§ Task statement
Return the data below in full and exactly, except that the pictures are dropped.

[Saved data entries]
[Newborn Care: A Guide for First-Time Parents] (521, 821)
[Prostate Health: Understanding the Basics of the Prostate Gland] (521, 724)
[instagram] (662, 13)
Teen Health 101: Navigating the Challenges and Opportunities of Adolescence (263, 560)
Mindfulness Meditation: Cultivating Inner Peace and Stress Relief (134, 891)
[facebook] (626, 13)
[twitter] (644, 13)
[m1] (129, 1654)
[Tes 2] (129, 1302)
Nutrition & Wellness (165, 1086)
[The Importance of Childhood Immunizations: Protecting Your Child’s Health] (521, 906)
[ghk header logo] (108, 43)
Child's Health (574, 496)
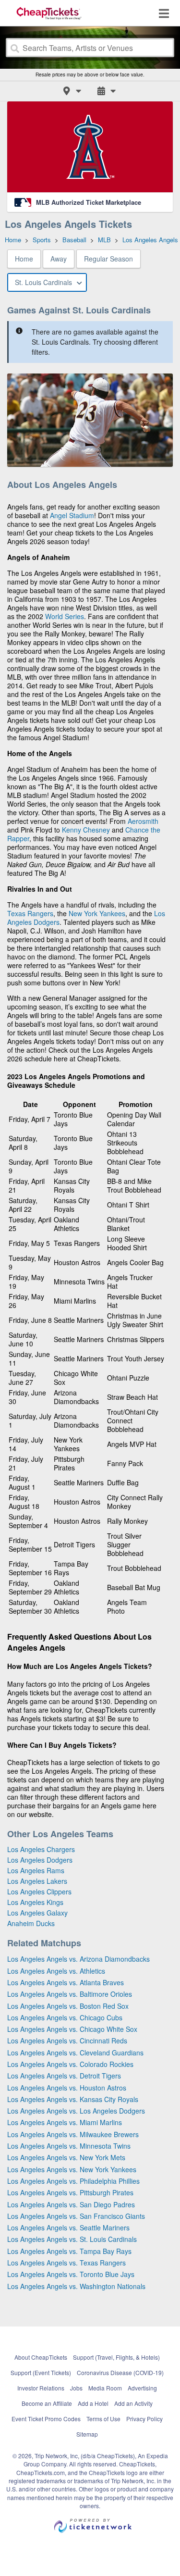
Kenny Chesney (86, 829)
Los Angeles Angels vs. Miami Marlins (64, 2122)
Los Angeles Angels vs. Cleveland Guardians (75, 2052)
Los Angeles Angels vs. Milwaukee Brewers (73, 2134)
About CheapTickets (40, 2357)
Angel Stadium (72, 515)
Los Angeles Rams (35, 1870)
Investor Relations (40, 2388)
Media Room (105, 2388)
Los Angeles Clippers (39, 1891)
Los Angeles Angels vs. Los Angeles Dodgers (76, 2111)
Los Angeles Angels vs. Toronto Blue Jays (70, 2274)
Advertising (142, 2388)
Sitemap (87, 2434)
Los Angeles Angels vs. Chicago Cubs (64, 2017)
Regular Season (108, 258)
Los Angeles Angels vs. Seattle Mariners (68, 2227)
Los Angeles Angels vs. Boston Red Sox (68, 2006)
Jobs (76, 2388)
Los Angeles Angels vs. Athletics (56, 1971)
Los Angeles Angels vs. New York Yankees (71, 2169)
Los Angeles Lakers (37, 1881)
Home (24, 258)
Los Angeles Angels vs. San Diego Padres (71, 2204)
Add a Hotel (93, 2403)
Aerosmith (143, 821)
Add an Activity (133, 2403)
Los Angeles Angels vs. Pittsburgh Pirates (70, 2192)
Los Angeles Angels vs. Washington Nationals (76, 2286)
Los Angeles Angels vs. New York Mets (66, 2157)
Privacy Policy (144, 2418)
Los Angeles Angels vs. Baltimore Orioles (69, 1994)
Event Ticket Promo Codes (46, 2418)
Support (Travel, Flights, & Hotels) (116, 2357)
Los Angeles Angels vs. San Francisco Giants (76, 2216)
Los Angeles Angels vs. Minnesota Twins (69, 2146)
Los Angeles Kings (35, 1902)
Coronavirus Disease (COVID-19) (120, 2372)
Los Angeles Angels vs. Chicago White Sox (72, 2029)
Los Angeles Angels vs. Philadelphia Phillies (73, 2181)
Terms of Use (103, 2418)
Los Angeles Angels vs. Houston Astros (66, 2087)
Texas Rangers (30, 913)
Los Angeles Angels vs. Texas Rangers (66, 2262)
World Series (64, 616)
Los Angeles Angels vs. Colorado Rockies (70, 2064)
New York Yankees (97, 913)
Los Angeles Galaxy (37, 1912)
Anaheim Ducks (31, 1923)
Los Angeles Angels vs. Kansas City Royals (72, 2099)
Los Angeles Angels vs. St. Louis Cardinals (72, 2239)
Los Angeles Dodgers (39, 1859)
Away (58, 258)
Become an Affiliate (47, 2403)
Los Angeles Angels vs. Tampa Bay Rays (69, 2251)
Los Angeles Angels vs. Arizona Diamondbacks (78, 1959)
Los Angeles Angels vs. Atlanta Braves (65, 1982)
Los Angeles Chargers (41, 1849)
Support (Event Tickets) (41, 2372)
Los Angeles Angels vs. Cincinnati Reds (67, 2040)
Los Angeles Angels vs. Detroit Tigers (64, 2075)
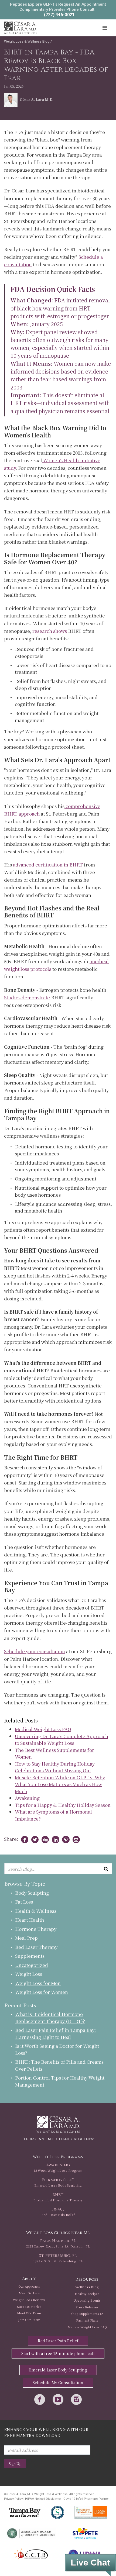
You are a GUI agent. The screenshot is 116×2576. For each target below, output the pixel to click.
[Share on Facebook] (23, 1839)
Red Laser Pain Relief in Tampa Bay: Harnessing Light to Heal (55, 2033)
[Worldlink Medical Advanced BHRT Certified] (57, 2512)
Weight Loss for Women (41, 1991)
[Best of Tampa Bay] (25, 2512)
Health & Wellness (35, 1910)
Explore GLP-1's (42, 4)
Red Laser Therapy (36, 1946)
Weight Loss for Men (38, 1983)
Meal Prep (26, 1937)
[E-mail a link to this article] (75, 1839)
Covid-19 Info (72, 2499)
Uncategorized (31, 1965)
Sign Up (15, 2463)
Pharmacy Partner (96, 2499)
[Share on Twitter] (33, 1839)
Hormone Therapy (35, 1928)
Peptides (18, 4)
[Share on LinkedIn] (54, 1839)
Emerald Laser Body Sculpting (58, 2370)
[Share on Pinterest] (64, 1839)
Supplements (30, 1955)
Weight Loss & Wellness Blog (27, 41)
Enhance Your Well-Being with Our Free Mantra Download (46, 2432)
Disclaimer (53, 2499)
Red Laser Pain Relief (58, 2340)
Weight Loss (28, 1973)
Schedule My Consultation (58, 2382)
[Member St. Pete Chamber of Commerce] (85, 2533)
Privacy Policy (13, 2499)
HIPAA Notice (34, 2499)
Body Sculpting (32, 1892)
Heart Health (29, 1919)
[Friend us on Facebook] (39, 2400)
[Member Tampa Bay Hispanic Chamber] (31, 2554)
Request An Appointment (82, 4)
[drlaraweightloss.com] (20, 27)
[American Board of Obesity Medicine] (31, 2533)
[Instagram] (76, 2400)
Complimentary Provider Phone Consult (56, 9)
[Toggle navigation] (104, 28)
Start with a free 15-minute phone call (58, 2353)
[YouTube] (58, 2400)
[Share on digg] (44, 1839)
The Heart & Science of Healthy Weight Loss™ (58, 2139)
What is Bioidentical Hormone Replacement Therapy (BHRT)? (50, 2017)
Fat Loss (24, 1901)
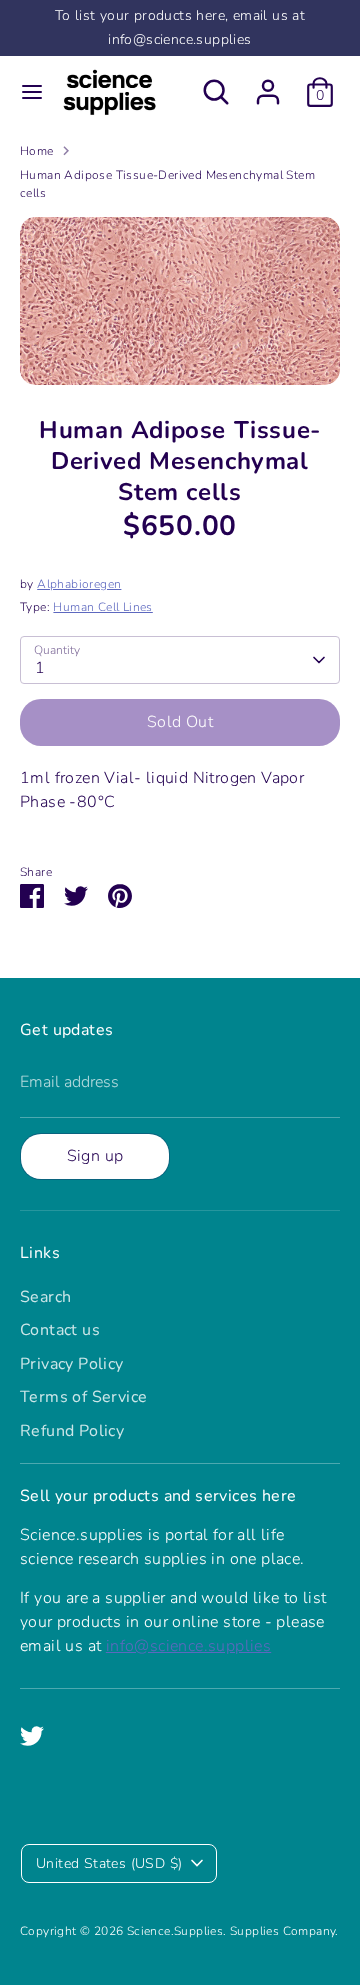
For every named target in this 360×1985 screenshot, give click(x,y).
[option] (180, 301)
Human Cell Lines (102, 607)
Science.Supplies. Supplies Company (231, 1931)
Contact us (60, 1330)
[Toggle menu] (32, 92)
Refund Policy (72, 1431)
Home (37, 151)
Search (45, 1297)
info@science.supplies (188, 1646)
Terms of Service (83, 1397)
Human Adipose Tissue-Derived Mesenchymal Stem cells (167, 184)
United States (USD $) (109, 1863)
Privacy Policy (72, 1364)
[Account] (268, 84)
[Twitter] (32, 1736)
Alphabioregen (79, 584)
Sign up (95, 1156)
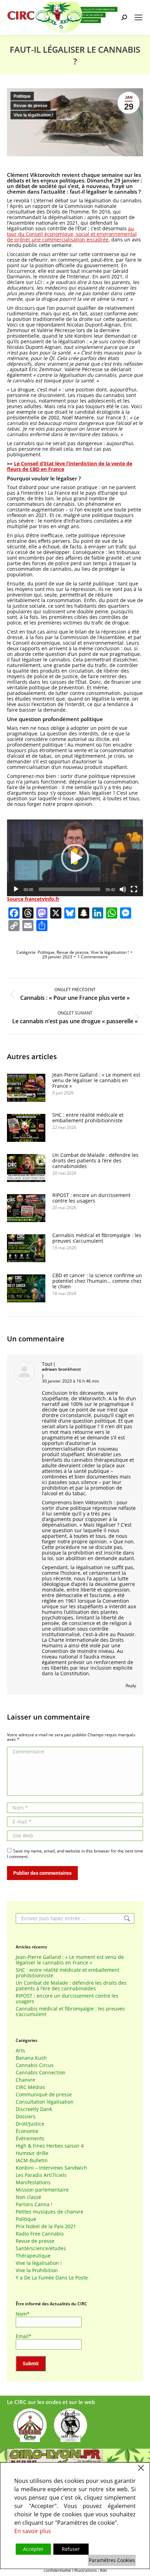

§ Completed exercise
[Newborn Care: A Guide for First-Time Parents] (521, 821)
[Prostate Health: Understanding the Basics of the Prostate Gland] (521, 724)
[instagram] (662, 13)
Teen Health 101: Navigating the Challenges and Opportunities of Adolescence (263, 560)
Mindfulness Meditation: Cultivating Inner Peace and Stress Relief (134, 891)
[facebook] (626, 13)
[twitter] (644, 13)
[m1] (129, 1654)
[Tes 2] (129, 1302)
Nutrition & Wellness (165, 1086)
[The Importance of Childhood Immunizations: Protecting Your Child’s Health] (521, 906)
[ghk header logo] (108, 43)
Child's Health (574, 496)
Kenny Chesney (86, 829)
Los Angeles Angels vs. Miami Marlins (64, 2122)
Los Angeles Angels vs. Cleveland Guardians (75, 2052)
Los Angeles Angels vs. Milwaukee Brewers (73, 2134)
About CheapTickets (40, 2357)
Angel Stadium (72, 515)
Los Angeles Rams (35, 1870)
Investor Relations (40, 2388)
Media Room (105, 2388)
Los Angeles Clippers (39, 1891)
Los Angeles Angels vs. Los Angeles Dodgers (76, 2111)
Los Angeles Angels vs. Toronto Blue Jays (70, 2274)
Advertising (142, 2388)
Sitemap (87, 2434)
Los Angeles Angels vs. Chicago Cubs (64, 2017)
Regular Season (108, 258)
Los Angeles Angels vs. Seattle Mariners (68, 2227)
Los Angeles Angels vs. Boston Red Sox (68, 2006)
Jobs (76, 2388)
Los Angeles Angels vs. Athletics (56, 1971)
Los Angeles Angels vs. New York Yankees (71, 2169)
Los Angeles Lakers (37, 1881)
Home (24, 258)
Los Angeles Angels vs. San Diego Padres (71, 2204)
Add a Hotel (93, 2403)
Aerosmith (143, 821)
Add an Activity (133, 2403)
Los Angeles Angels vs. Pittsburgh Pirates (70, 2192)
Los Angeles Angels vs. Washington Nationals (76, 2286)
Los Angeles Angels vs. New York Mets (66, 2157)
Privacy Policy (144, 2418)
Los Angeles Angels vs. Baltimore Orioles (69, 1994)
Event Ticket Promo Codes (46, 2418)
Support (Travel, Flights, & Hotels) (116, 2357)
Los Angeles Angels vs. San Francisco Giants (76, 2216)
Los Angeles Angels vs. Minnesota Twins (69, 2146)
Los Angeles Kings (35, 1902)
Coronavirus Disease (COVID-19) (120, 2372)
Los Angeles Angels vs. Chicago White Sox (72, 2029)
Los Angeles Angels vs. Philadelphia Phillies (73, 2181)
Terms of Use (103, 2418)
Los Angeles Angels vs. Houston Astros (66, 2087)
Texas Rangers (30, 913)
Los Angeles Angels vs. Texas Rangers (66, 2262)
World Series (64, 616)
Los Angeles Angels vs. Colorado Rockies (70, 2064)
New York Yankees (97, 913)
Los Angeles Galaxy (37, 1912)
Anaheim Ducks (31, 1923)
Los Angeles Angels vs. Kansas City Royals (72, 2099)
Los Angeles Angels vs. St. Louis Cardinals (72, 2239)
Los Angeles Dodgers (39, 1859)
Away (58, 258)
Become an Affiliate (47, 2403)
Los Angeles Angels vs. Tampa Bay Rays (69, 2251)
Los Angeles Angels vs. Arizona Diamondbacks (78, 1959)
Los Angeles Angels vs. Atlanta Braves (65, 1982)
Los Angeles Chargers (41, 1849)
Support (Event Tickets) (41, 2372)
Los Angeles Angels vs. Cincinnati Reds (67, 2040)
Los Angeles Angels vs. Detroit Tigers (64, 2075)
You are a GUI agent. The screenshot is 116×2576. For each target below, output the pixel to click.
[Share on Facebook] (23, 1839)
Red Laser Pain Relief in Tampa Bay: Harnessing Light to Heal (55, 2033)
[Worldlink Medical Advanced BHRT Certified] (57, 2512)
Weight Loss for Women (41, 1991)
[Best of Tampa Bay] (25, 2512)
Health & Wellness (35, 1910)
Explore GLP-1's (42, 4)
Red Laser Therapy (36, 1946)
Weight Loss for Men (38, 1983)
Meal Prep (26, 1937)
[E-mail a link to this article] (75, 1839)
Covid-19 Info (72, 2499)
Uncategorized (31, 1965)
Sign Up (15, 2463)
Pharmacy Partner (96, 2499)
[Share on Twitter] (33, 1839)
Hormone Therapy (35, 1928)
Peptides (18, 4)
[Share on LinkedIn] (54, 1839)
Emerald Laser Body Sculpting (58, 2370)
[Share on Pinterest] (64, 1839)
Supplements (30, 1955)
Weight Loss & Wellness Blog (27, 41)
Enhance Your Well-Being with Our Free Mantra Download (46, 2432)
Disclaimer (53, 2499)
Red Laser Pain Relief (58, 2340)
Weight Loss (28, 1973)
Schedule My Consultation (58, 2382)
[Member St. Pete Chamber of Commerce] (85, 2533)
Privacy Policy (13, 2499)
HIPAA Notice (34, 2499)
Body Sculpting (32, 1892)
Heart Health (29, 1919)
[Friend us on Facebook] (39, 2400)
[Member Tampa Bay Hispanic Chamber] (31, 2554)
Request An Appointment (82, 4)
[drlaraweightloss.com] (20, 27)
[American Board of Obesity Medicine] (31, 2533)
[Instagram] (76, 2400)
Complimentary Provider Phone Consult (56, 9)
[Toggle navigation] (104, 28)
Start with a free 15-minute phone call (58, 2353)
[YouTube] (58, 2400)
[Share on digg] (44, 1839)
The Heart & Science of Healthy Weight Loss™ (58, 2139)
What is Bioidentical Hormone Replacement Therapy (BHRT)? (50, 2017)
Fat Loss (24, 1901)
For every named target in this 360×1985 screenshot, give click(x,y).
[option] (180, 301)
Human Cell Lines (102, 607)
Science.Supplies. Supplies Company (231, 1931)
Contact us (60, 1330)
[Toggle menu] (32, 92)
Refund Policy (72, 1431)
Home (37, 151)
Search (45, 1297)
info@science.supplies (188, 1646)
Terms of Service (83, 1397)
Human Adipose Tissue-Derived Mesenchymal Stem cells (167, 184)
United States (USD $) (109, 1863)
Privacy Policy (72, 1364)
[Account] (268, 84)
[Twitter] (32, 1736)
Alphabioregen (79, 584)
Sign up (95, 1156)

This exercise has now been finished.